Julgo também ter algum interesse, para quem quiser obter mais informação sobre tropa a cavalo, aceder ao site www.fuerzamildon.com/articulos/dragones.php, de um cidadão espanhol que disserta sobre este assunto (pesquisar em “Dragões de Angola/Facebook” ou “Asas ao Peito Boinas Verdes”).
Também John P. Cann, no seu livro Contrainsurreição em África – O modo português de fazer a guerra, faz referência às unidades montadas.
O cavalo é um elemento que desde sempre fez parte do imaginário dos povos. Foi utilizado no trabalho, nas pelejas, e participou nas conquistas, não menosprezando as sempre agradáveis atividades de lazer. Outras espécies animais também serviram o homem na perspetiva de vencer um combate, através da surpresa criada ou do poder de choque que transmitem, como são exemplo os elefantes de Aníbal de Cartago.
A partir do século XV a importância do cavalo justificava a atenção de quem reinava ou geria os assuntos do Reino, tal era a sua utilidade, como refere Ferrand d´Almeida no seu artigo “Recordações de um Dragão”2.

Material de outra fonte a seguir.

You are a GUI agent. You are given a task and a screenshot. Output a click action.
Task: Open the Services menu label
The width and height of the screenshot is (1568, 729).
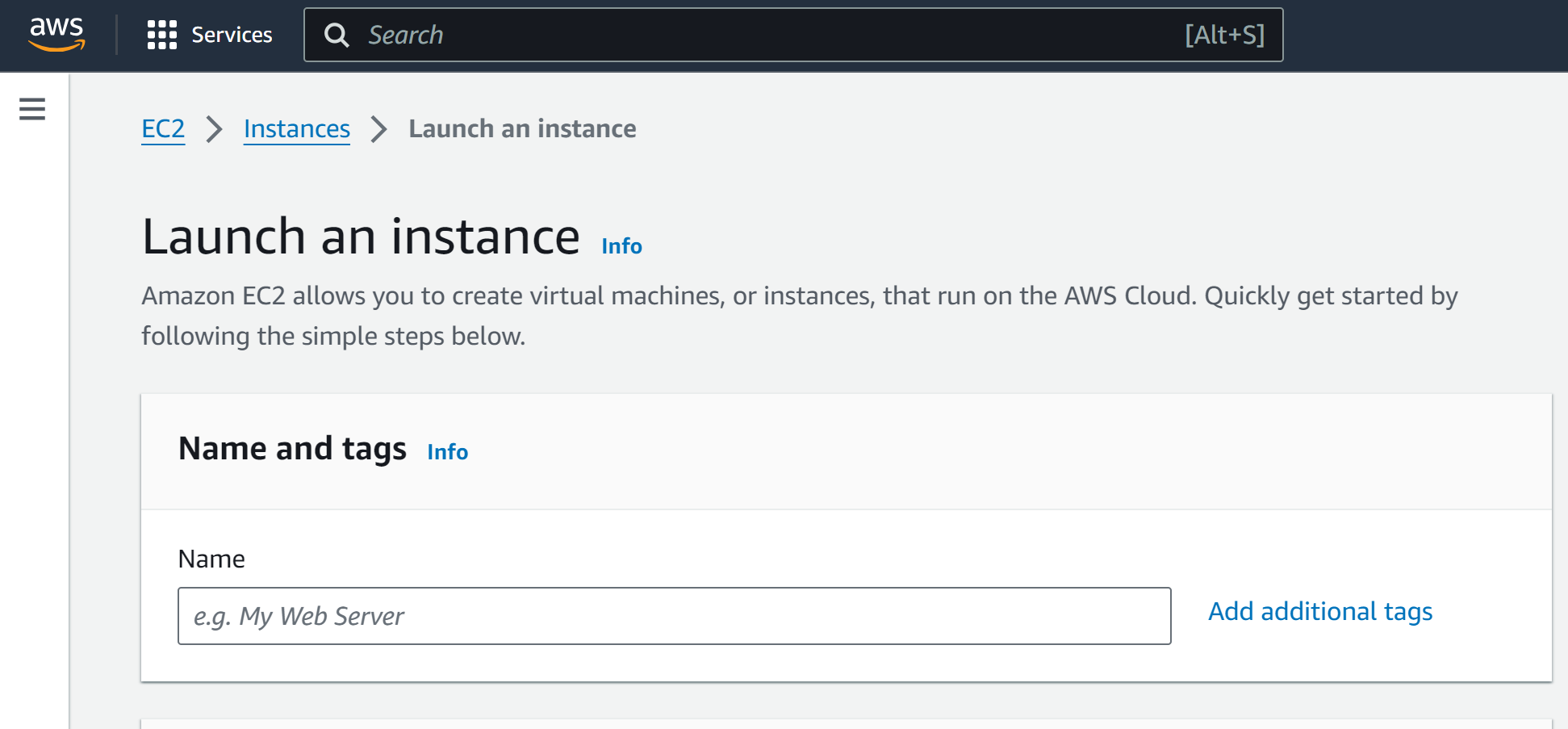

Também os Cadernos Coloniais “Ocupação dos Dembos 1615-1913” e “O Massacre do Cunene” registam não só essa utilidade como ainda a constituição, no século XIX, de esquadrões a cavalo, de que é exemplo o Esquadrão do Huíla3.
Uma curiosidade mencionada era a proibição do transporte de éguas para Angola4, por razões técnicas, pois a sua junção, em operações, aos cavalos era contraproducente para o necessário silêncio nos deslocamentos. Esta situação manteve-se por muitos anos, uma vez que os esquadrões constituídos entre 1969 e 1974 só tinham cavalos.
Aquando do litígio conhecido por “Mapa Cor-de-Rosa”, em que Portugal teve de enfrentar, em África, forças nativas rebeldes apoiadas pela Inglaterra e pela Alemanha, a tropa a cavalo teve um papel importante, quer em Angola quer em Moçambique, mesmo considerando já ter sido iniciado o processo de motorização dos exércitos.
No século XX e com a motorização em pleno, os alemães e os russos empregaram unidades a cavalo na II Guerra Mundial (as tropas alpinas alemãs ainda utilizam muares para o transporte de material), o mesmo fizeram os ingleses na Birmânia e na Índia, bem como os americanos nas Filipinas e na fronteira com o México, em 1941.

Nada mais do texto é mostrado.